Friday, September 19, 2014

Wombat Types and their implementations

Wombat has quite a few little ideas in it, and one big idea. The big idea is this:

Types are defined by their semantics. A type can have multiple implementations with different performance characteristics.
Since changing implementation doesn’t change the semantics, the programmer doesn’t specify the implementation as part of the language. Programmers can influence the compiler’s implementation choices with pragmas.
An important addendum is that implementations need not cover all values in the type. There does have to be an implementation that covers all possibilities, and this is specified when the type is created. Here are some examples:
  • Int is the type of integers.
    • The comprehensive implementation is BigInt, which is, in turn, implemented by List Int64.
    • The normal implementation is Int64.
If an Int64 operation overflows then the operation is rerun giving a BigInt result and the whole continuation of everything that follows is switched to one using the BigInt implementation for calculations depending on that value that overflowed.
  • Array(Assignable X) is the type of traditional arrays from imperative languages: i.e. the bounds don’t change after creation but each entry can be updated. Wombat is functionally oriented, but not prescriptive. This example is the one that inspired the type/implementation split because the comprehensive implementation isn’t something one would normally want.
    • The comprehensive implementation is just an array of addresses in memory where an X is stored. The addresses are not (necessarily) laid out in any neat way.
    • The normal implementation is just a start address plus, in the 1d case, a length (and maybe a stride). Slightly more complex in higher dimensions.
This case is discussed in other blog posts: “Solving a 30 year puzzle” and “some history”.
  • Any value known at compile time can be implemented by Unit. I.e. we don’t need to allocate any space on the stack to pass it as a parameter. Though it is a slightly complicated example, let us consider the expression s.length from the previous post. This is actually String.asProc(s).length, and in a normal way String.asProc(s) is just a closure returned from within the String.asProc code, and inside which s is locked down. In order for the compiler to use the zero length implementation of the Atom parameter, there has to be a specialization of that closure for when the parameter is exactly .length. Likely String.asProc is just one big case statement and this specialization will just throw away all the code except the little bit returning the length. So we see that for practical purposes we end up with the same result as in languages where a method does map to a special sort of procedure.
I won’t go on here, except to say that this is a very fruitful concept, and more examples will appear.
I gave a talk on this once. The visiting expert at the end asked a question which I couldn’t understand, and hence answered incoherently. Afterwards I realised that he was suggesting that this was the same as interfaces/traits. Obviously my talk did not do a good job of explaining the concept. Or maybe the visiting expert was jet-lagged. Anyway this reminds me: if anyone wants me to give a Wombat talk, let me know and I’ll figure out if I can get there.

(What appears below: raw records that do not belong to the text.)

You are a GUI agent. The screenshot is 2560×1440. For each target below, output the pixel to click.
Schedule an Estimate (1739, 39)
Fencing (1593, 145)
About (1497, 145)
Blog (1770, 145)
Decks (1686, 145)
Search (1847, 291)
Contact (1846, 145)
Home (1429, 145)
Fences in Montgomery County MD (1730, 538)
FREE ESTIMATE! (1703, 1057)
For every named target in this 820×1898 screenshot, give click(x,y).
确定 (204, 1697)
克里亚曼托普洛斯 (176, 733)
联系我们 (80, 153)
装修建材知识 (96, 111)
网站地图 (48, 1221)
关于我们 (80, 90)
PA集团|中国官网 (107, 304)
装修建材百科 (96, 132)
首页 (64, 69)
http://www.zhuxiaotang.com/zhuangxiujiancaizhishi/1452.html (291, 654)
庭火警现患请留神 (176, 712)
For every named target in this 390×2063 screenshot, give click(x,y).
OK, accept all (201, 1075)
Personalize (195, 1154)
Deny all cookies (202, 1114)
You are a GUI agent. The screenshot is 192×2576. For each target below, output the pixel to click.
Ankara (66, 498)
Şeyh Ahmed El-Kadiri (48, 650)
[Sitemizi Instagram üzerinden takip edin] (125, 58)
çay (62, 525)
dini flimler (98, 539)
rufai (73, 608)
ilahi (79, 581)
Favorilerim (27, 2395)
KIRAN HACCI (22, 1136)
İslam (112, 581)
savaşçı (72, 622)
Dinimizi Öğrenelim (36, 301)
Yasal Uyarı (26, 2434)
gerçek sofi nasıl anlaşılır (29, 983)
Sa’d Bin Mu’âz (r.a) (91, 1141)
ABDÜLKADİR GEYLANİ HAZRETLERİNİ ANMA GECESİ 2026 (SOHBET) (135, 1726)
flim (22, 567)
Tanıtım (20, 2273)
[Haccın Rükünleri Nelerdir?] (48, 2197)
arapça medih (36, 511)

[update 2014-09-27: I should have mentioned the interconversion rules for implementations, which is a key thing that is different from interfaces/traits where no interconversion is expected. Every new implementation has to give a pair of functions for converting to/from some other implementation (commonly the initial universal implementation). The "to" direction has to be 1-1, and the "from" direction fails for values that aren't covered by the new implementation.]